Une évolution de la notion de droit de suite

En matière d’œuvres d’art, le droit de suite permet à l’auteur, ainsi qu’à ses ayants-droits, de bénéficier d’une rémunération suivie dans le temps à l’occasion de la transmission de son œuvre. 

Les articles L122-8 et R122-2 du CPI fixent les conditions d’application du droit de suite en France. Ainsi, pour que le droit de suite trouve à s’appliquer, la transaction doit porter sur une œuvre originale unique ou exécutée en nombre limité, par un professionnel du marché de l’art, sur le territoire français et être assujettie à la taxe sur la valeur ajoutée. 

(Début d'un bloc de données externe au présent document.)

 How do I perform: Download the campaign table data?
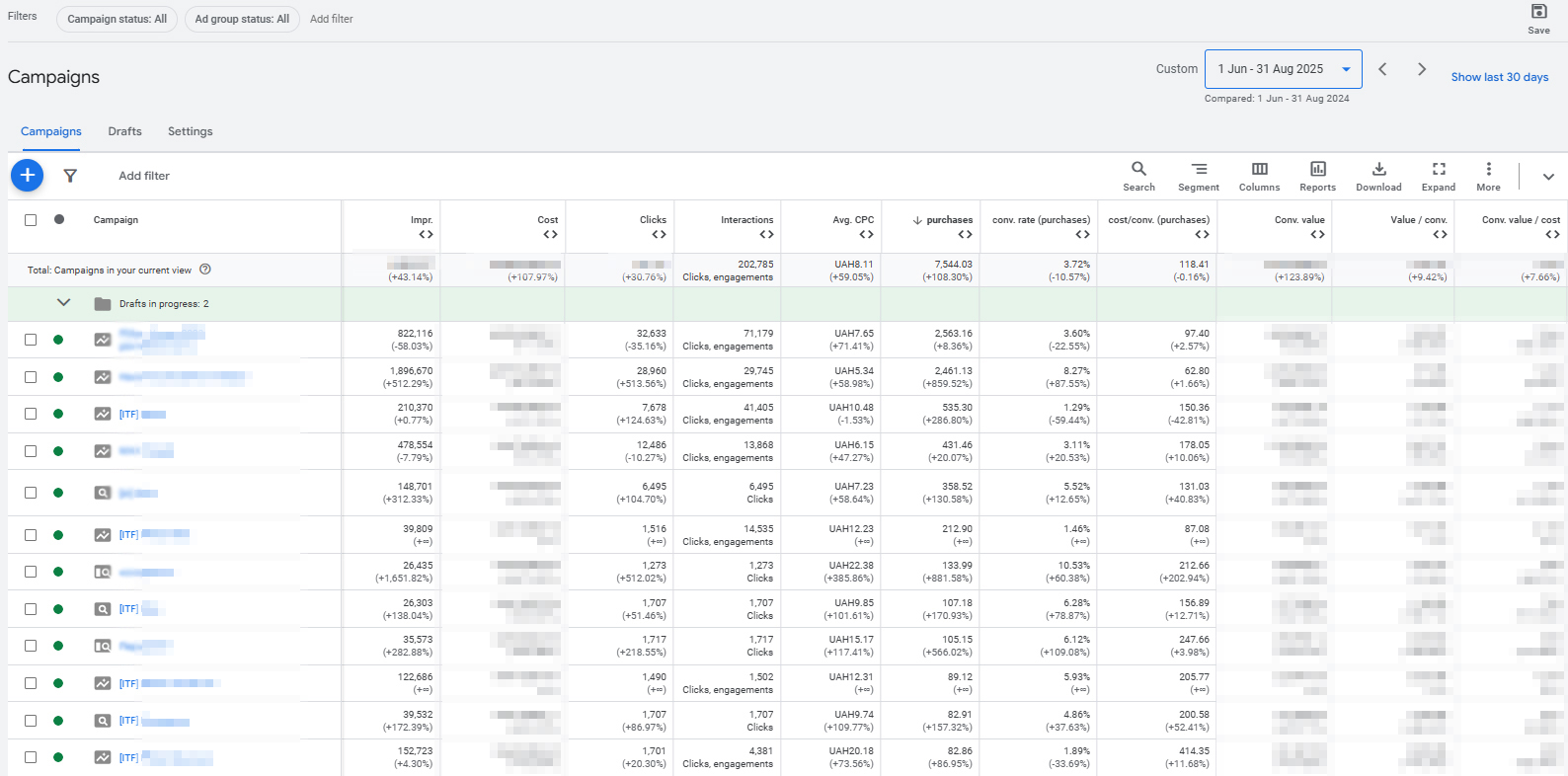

Compte-tenu de la portée mondiale d’Internet et du fait qu’une œuvre contenue dans un fichier est reproductible à l’infini, ces conditions cumulatives sont difficilement réunissables lorsque qu’il s’agit de transaction d’art numérique. 

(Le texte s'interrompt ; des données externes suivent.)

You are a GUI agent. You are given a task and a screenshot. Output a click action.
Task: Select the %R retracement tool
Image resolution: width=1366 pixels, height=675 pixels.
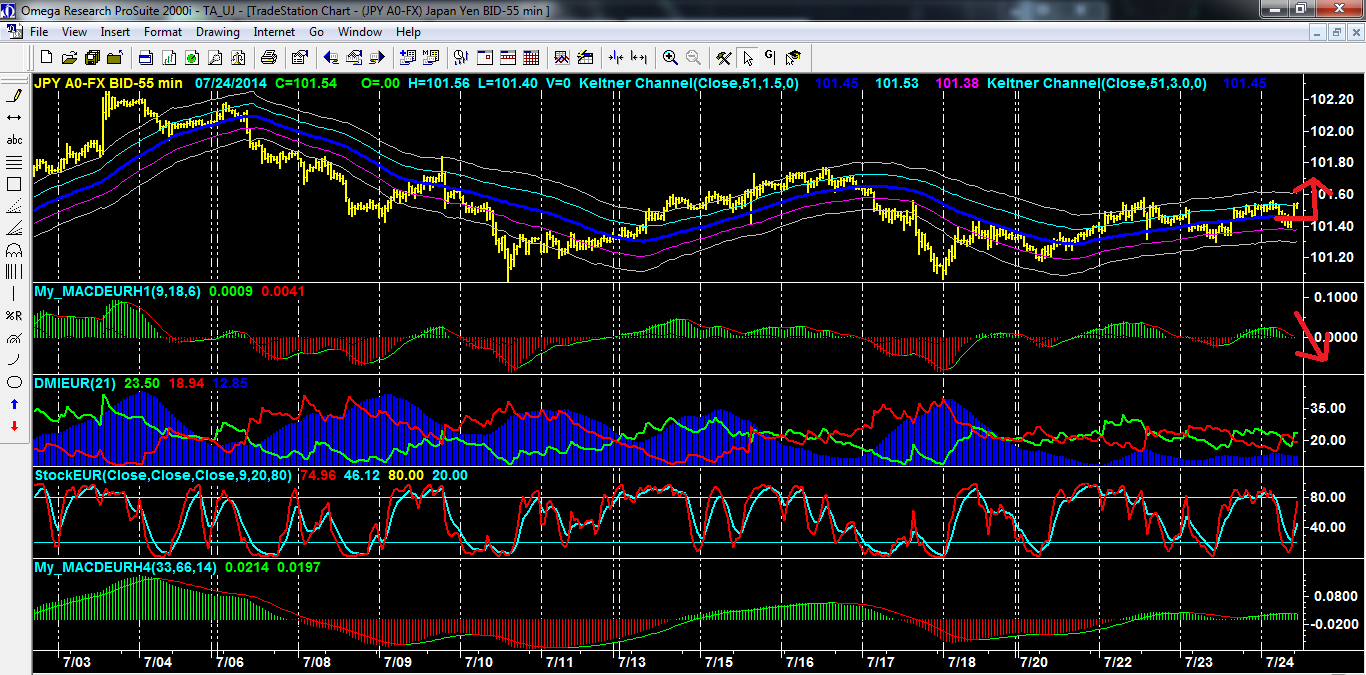(14, 316)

La « tokenisation » d’une œuvre d’art pourrait dès lors être un moyen de surmonter ces difficultés. Le NFT rend unique la version de l’œuvre contenue dans le fichier et la technologie blockchain assure l’authenticité du NFT tout en permettant de connaître les caractéristiques de chaque transaction. De plus, une grande liberté est laissée à l’émetteur initial du NFT, ce dernier pouvant prévoir dans le « smart contract » générateur, une option afin de percevoir un pourcentage du prix de revente pour toutes ventes futures dudit NFT. 

L’émission de NFT permettrait donc de créer une sorte de « droit de suite contractuel », aisément traçable par l’émetteur initial du NFT, grâce à la technologie Blockchain. 

Les premières décisions jurisprudentielles sur la question sont très attendues.

Conclusion :

Immanquablement, le sujet des NFT alimentera l’actualité jurisprudentielle tant les enjeux économiques sont colossaux et les solutions encore incertaines.

Parallèlement, les NFT entrent en totale résonnance avec l’avènement du Metaverse. En effet, dans un univers numérique parallèle en 3D, la détention, comme dans le monde « réel », d’un bien unique et non substituable donne à son titulaire un droit de grande valeur.

Compte tenu de l’importance du droit de propriété et du caractère immatériel des biens qui en sont l’objet dans un monde « digital », plus que jamais l’assistance du spécialiste du droit de la propriété intellectuelle apparaît fondamentale afin de veiller à la sécurité et à la prévisibilité d’opérations économiques nouvelles qui, elles, n’ont rien de virtuel.


1 Cryptokitties : effigies de chats virtuels à collectionner
2 La loi Pacte n° 2019-486 du 22 mai 2019 définit un jeton à l’article L. 552-2 du Code monétaire et financier comme suit : « Au sens du présent chapitre, constitue un jeton tout bien incorporel représentant, sous forme numérique, un ou plusieurs droits pouvant être émis, inscrits, conservés ou transférés au moyen d’un dispositif d’enregistrement électronique partagé permettant d’identifier, directement ou indirectement, le propriétaire dudit bien ».
3 Marketplaces telles que Ethernity, TopShot, Opensea, Rarible, SupeRare, Foundation, etc.
Cette distinction fondamentale a d’ailleurs été confirmée par la décision Ubisoft vs Oracle (CJUE 12 juillet 2012, C128/11). 
5 C’est par exemple le cas de l’artiste Clarian North, qui a mis aux enchères son nouvel album « Whale Shark » sur une plateforme de vente de NFT, précisant que tout acquéreur d’un NFT se sera également titulaire des droits d’édition de l’album, permettant ainsi de générer des revenus sur le long terme, selon le succès de l’album.